Items from a data source:
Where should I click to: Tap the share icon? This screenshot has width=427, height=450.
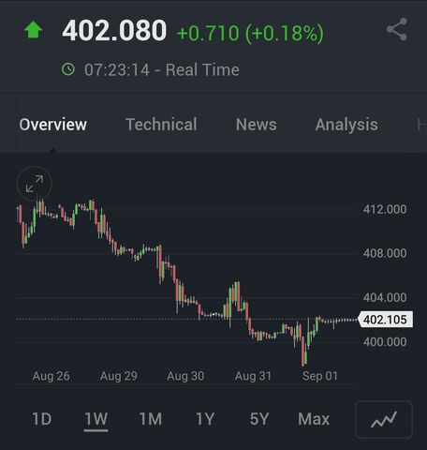(x=397, y=29)
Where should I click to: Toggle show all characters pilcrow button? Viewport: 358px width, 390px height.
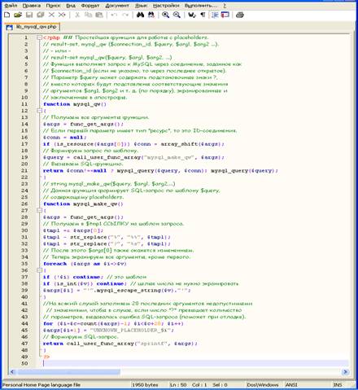(203, 15)
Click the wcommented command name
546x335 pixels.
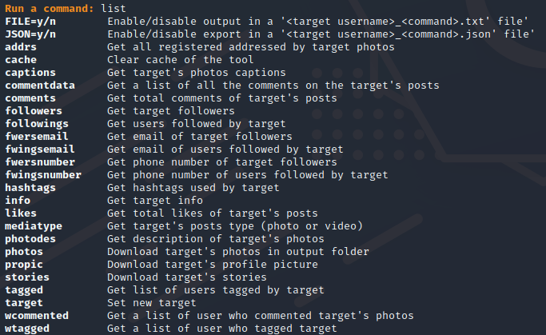click(x=37, y=316)
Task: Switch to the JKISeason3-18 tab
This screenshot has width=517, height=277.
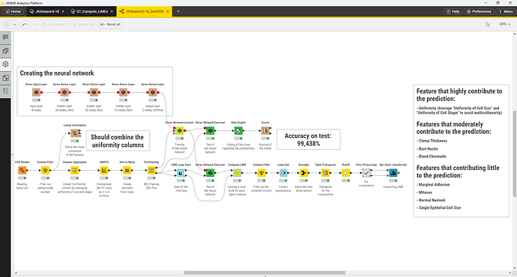Action: tap(46, 11)
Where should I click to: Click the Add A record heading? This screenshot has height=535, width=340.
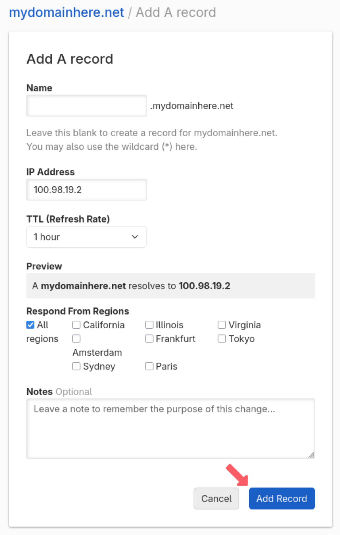[x=70, y=59]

▶ THE TASK: Looking at the records above, extract only the lines from the one with "This screenshot has width=517, height=277." through the last line, exactly, with the pictures left out.

▶ ANSWER FOR THIS EXERCISE:
This screenshot has width=517, height=277.
Action: tap(46, 11)
Where should I click to: Click the Add A record heading? This screenshot has height=535, width=340.
[x=70, y=59]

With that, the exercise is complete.